The Jewish merchants imported products from the Balkans such as hides, carpets, and silk and reexported them. From Italy they imported silver and gold ornaments, glassware, and other European products for reexportation. The Balkan Jews produced olive oil, wine, honey, and additional agroindustrial products for export. The salt trade, a very important element for cattle breeding, was conducted along the line Corfu-Valona-Dubrovnik. Portuguese Jews established a line of trade for spices, Istanbul-Saloniki-Valona-Dubrovnik-Venice. Over land they usually traded through Sofia to Austria, Poland, and Russia.10
In his studies Bernard Blumenkranz of the Sorbonne came to the conclusion that there was almost a Jewish exclusivity of the line between Valona and Corfu and the line between Valona and Dubrovnik. Significant, too, was that the Valona Jews had a complete monopoly on the commerce in processed hides and in pitch extracted from pine trees. He also understands that all commerce from the port of Valona was in Jewish hands.11
The commerce suffered considerably at the hands of pirates and bandits. Numbers show that almost half of the dispatches from Valona to Istanbul, and an even larger proportion of those from Valona to Dubrovnik were lost to banditry, pirates, sinking of ships, and fire. So Valona Jews founded insurance companies to facilitate this commerce.12
Valona also had a large shopping center where Jews owned shops selling imported goods, considered quite luxurious by the standards in the Balkans during the sixteenth to eighteenth centuries. The interesting part about shop ownership is that Jewish shipowners in Valona entered into partnerships with Jewish shopowners in the Balkans, exchanging merchandise and sharing the profit. A typical example is a document detailing such a partnership and the results as decided by the Hahams (rabbis) regarding a partnership between a shop in Skopie and one in Valona.13
An interesting fact is that the son of Don Isaac Abarbanel, one on the leaders of Spanish Jewry and financial adviser to the Spanish kings, Don Samuel Abarbanel had such a shop in Valona.

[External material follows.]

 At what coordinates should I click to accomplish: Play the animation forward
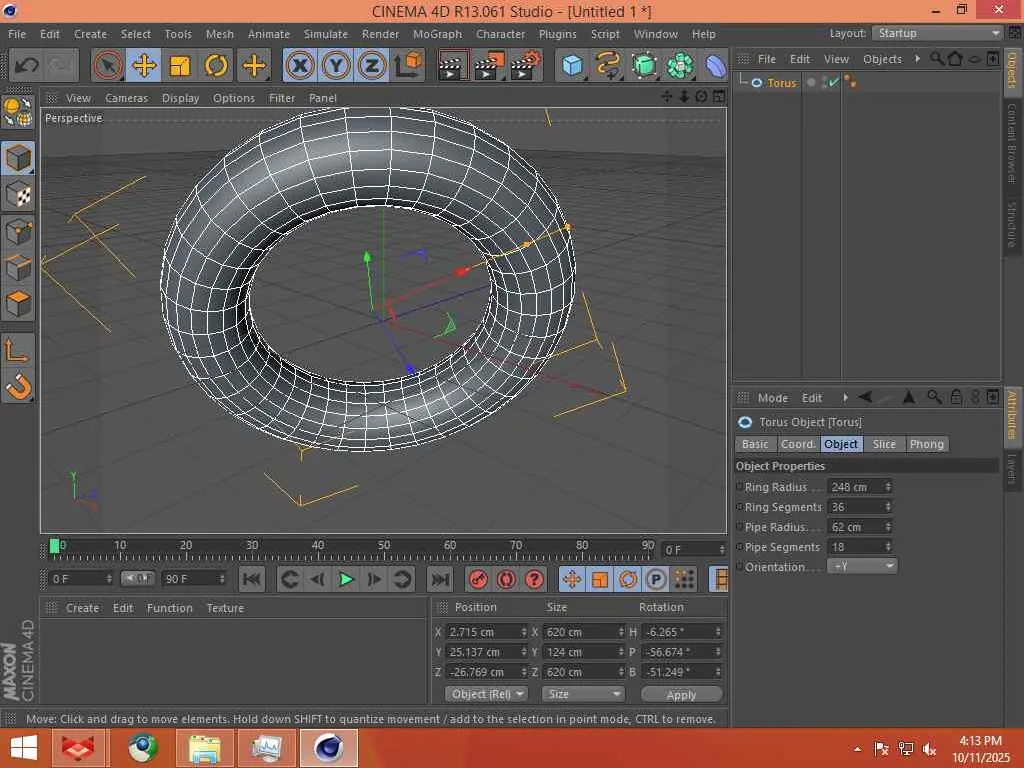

If we follow the family names of the main Jewish merchant families, we find almost all the sources of Jews in Valona: Catinella, Graziano--Italy; Benvenisti, Cabillo--Spain or Portugal; Mazza - Corfu; Arah - Romaniote; Trink - Germanic origin.
The Consuls
The trade through consuls was another system adopted by merchants, a system that helped them direct their trade from one center to another. The consuls sat in ports on the trade routes between the Ottoman Empire and its neighbors. Merchants sent their merchandise to the consuls with explicit instructions concerning the destination of goods. The consul could send goods only after receiving such instructions, and until then he kept the goods in his stores. In payment, the consul received two percent of the merchandise's value for handling the transfer, another two percent for keeping the merchandise in stores, and three per thousand for handling bills of exchange.
Ivana Burdelez, in her study on Jews serving as consuls of Ragusa found that the Ragusa authorities usually decided to appoint Jews as their consuls in Valona.14
Isak Trink was the first Jewish consul of Ragusa in Valona in 1541, followed by his nephew Angelo Samuel. He was succeeded by Yaako Kodutto, member of a Jewish family from Ancona; he held office for twenty years. After him came Daniel Kodutto, Zakaria Graciano, Josip Maestro, and reverting to the Kodutto family in 1637, Angelo Kodutto.15
(Suite page 16)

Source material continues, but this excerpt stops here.